Por Dr. Luis Sujatovich* –
Habitar la red no es un acto técnico: es una forma contemporánea de existir. No se trata simplemente de usar dispositivos o navegar plataformas. Cuando estamos conectados no solo intercambiamos información; construimos presencia, identidad y reconocimiento.
Durante años, el análisis de la comunicación digital se concentró en su funcionamiento: algoritmos, métricas, arquitectura de plataformas. Ese enfoque permitió comprender la lógica del sistema, pero dejó en segundo plano una cuestión más decisiva: qué ocurre con nosotros cuando la vida social adopta la forma de exposición permanente.

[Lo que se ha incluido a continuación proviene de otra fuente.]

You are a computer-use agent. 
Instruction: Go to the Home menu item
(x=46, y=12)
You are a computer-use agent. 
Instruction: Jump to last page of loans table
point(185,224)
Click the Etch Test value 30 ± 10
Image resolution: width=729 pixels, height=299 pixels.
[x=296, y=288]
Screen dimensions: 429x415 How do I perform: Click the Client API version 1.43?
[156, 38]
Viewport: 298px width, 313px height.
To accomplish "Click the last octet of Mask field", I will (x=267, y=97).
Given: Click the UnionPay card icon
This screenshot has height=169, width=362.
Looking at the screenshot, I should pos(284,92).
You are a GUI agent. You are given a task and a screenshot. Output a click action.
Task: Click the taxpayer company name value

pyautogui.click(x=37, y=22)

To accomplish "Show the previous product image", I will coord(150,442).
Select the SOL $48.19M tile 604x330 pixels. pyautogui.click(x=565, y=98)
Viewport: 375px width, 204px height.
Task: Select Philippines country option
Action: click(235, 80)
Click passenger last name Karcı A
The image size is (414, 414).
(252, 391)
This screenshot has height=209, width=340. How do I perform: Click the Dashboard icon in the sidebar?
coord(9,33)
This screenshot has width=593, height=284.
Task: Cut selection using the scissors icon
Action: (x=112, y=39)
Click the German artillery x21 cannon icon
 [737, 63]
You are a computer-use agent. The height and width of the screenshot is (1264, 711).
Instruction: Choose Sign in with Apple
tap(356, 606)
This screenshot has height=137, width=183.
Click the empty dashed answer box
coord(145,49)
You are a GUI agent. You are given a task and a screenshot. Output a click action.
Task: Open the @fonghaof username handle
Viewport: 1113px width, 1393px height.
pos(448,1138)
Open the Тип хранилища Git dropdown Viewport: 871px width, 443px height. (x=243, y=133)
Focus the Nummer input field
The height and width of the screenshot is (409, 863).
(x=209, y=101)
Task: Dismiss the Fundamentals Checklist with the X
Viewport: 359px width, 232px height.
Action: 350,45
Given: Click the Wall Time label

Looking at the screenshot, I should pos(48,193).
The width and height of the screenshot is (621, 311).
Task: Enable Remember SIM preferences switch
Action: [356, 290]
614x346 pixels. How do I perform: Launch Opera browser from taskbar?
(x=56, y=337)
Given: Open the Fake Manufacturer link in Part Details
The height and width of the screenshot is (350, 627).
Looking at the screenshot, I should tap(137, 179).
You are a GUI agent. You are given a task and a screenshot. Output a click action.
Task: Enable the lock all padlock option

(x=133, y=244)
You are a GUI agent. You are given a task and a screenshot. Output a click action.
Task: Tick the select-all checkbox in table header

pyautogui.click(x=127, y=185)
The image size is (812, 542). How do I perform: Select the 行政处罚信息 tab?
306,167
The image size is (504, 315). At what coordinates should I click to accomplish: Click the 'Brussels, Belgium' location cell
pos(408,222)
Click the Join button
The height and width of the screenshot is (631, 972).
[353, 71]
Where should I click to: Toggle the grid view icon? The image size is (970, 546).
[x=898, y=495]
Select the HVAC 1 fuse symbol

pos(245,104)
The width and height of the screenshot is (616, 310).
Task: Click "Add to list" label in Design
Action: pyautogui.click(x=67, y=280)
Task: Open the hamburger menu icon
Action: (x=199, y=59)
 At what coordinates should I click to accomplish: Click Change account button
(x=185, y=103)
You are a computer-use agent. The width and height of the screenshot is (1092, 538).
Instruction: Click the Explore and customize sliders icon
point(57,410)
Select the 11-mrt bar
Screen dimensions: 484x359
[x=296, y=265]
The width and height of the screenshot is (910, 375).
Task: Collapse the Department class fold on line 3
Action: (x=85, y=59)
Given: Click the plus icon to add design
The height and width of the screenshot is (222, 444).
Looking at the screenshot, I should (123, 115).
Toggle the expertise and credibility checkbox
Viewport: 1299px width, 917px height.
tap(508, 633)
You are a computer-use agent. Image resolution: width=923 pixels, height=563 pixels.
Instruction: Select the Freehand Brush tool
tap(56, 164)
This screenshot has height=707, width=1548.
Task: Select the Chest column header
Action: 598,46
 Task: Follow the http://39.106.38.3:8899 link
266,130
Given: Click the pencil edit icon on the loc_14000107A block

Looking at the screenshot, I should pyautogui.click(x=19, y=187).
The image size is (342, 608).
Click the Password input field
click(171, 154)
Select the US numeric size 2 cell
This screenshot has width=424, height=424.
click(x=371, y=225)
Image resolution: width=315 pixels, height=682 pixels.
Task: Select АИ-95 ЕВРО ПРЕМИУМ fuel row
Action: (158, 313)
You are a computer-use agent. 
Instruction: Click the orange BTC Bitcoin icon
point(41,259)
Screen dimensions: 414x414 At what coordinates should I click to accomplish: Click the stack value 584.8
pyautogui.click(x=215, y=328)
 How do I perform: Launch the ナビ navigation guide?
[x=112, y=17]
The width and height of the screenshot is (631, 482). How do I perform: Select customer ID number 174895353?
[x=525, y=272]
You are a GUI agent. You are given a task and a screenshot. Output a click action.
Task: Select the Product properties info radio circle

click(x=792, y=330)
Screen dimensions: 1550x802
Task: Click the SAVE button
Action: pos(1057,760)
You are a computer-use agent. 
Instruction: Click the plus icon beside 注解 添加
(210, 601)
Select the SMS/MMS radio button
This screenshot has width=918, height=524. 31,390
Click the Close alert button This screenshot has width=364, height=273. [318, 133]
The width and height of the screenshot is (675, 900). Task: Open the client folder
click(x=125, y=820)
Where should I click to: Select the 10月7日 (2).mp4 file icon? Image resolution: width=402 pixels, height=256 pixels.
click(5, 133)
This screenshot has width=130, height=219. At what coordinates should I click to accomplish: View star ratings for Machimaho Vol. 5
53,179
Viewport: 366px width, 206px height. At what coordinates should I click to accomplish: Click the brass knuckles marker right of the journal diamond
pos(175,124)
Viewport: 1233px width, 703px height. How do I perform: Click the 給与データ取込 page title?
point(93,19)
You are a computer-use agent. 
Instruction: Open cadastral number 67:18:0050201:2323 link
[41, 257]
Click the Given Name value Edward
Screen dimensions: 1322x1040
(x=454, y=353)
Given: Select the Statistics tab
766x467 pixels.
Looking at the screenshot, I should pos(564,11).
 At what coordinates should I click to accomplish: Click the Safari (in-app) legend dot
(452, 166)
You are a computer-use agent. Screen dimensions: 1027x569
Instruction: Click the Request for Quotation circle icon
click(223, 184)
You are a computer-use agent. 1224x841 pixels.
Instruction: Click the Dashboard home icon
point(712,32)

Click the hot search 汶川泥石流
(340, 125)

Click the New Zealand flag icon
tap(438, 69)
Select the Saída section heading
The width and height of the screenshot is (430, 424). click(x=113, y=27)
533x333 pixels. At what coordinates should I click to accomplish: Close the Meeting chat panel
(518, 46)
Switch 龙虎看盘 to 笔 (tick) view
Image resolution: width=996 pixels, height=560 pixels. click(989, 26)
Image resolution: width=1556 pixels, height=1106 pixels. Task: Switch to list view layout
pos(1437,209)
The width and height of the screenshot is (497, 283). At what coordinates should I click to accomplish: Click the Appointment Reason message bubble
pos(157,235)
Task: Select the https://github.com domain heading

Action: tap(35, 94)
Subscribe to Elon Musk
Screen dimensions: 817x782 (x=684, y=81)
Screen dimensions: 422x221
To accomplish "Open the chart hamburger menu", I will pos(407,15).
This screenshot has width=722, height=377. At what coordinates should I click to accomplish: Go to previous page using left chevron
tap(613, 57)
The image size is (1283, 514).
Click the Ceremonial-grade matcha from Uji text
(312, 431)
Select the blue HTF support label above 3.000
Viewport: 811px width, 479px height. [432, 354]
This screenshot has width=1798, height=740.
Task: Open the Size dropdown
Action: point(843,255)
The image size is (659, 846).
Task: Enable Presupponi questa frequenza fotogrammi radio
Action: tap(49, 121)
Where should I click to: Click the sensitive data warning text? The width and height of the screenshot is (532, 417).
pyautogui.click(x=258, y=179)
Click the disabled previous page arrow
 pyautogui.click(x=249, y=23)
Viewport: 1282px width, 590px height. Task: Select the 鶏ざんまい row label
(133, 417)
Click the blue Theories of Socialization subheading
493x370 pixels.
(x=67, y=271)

La red no es únicamente una infraestructura tecnológica. Es el ámbito donde hoy se organiza buena parte de la visibilidad pública. Y si allí se define cómo aparecemos ante otros, la pregunta ya no es solo cómo funciona el sistema, sino quiénes somos cuando estamos conectados.
Libertad en condiciones: elegir bajo presión
Participar implica un proyecto de identidad en permanente elaboración, acaso también una forma de aspirar a cierta trascendencia. Nada allí es neutro. Tampoco libre en sentido pleno. Pero condicionamiento no es determinación. Incluso bajo presión subsiste un margen de decisión, a veces estrecho, pero real. Allí no solo se juega la eficacia comunicativa: se adopta una posición ante los otros. El problema, entonces, no es la existencia de libertad, sino la responsabilidad que supone ejercerla de manera sostenida.
La mirada, la exposición y el sentido
Esa práctica constante de elección no ocurre en el vacío: se realiza ante otros y bajo su mirada.
Cuanto más visible es una experiencia, mayor es el riesgo de que se vuelva intercambiable. La circulación acelerada favorece la reacción, no la elaboración. Se impone lo que capta atención, no necesariamente lo que construye sentido.
El desafío, entonces, no es retirarse de la escena digital ni aspirar a una autenticidad pura. Es resistir la reducción del reconocimiento a métrica y del intercambio a estímulo. Comunicar implica algo más exigente: sostener una palabra que no se agote en su rendimiento inmediato.
En un espacio fragmentado y veloz, el sentido no surge por acumulación de impactos. Exige interpretación y continuidad. Y esa tarea no puede delegarse en sistemas automáticos.
El sujeto como problema central
El sujeto no vuelve al centro por nostalgia, sino porque ninguna descripción del sistema alcanza para explicar la experiencia. Las métricas ordenan la visibilidad, pero no agotan el sentido de lo que se dice ni la decisión de decirlo.
Entre la publicación, la circulación y la valoración subyace una experiencia que desborda el cálculo. Allí el sujeto no desaparece: se vuelve problema y también posibilidad.
*Docente e investigador – Colaboración para En Provincia.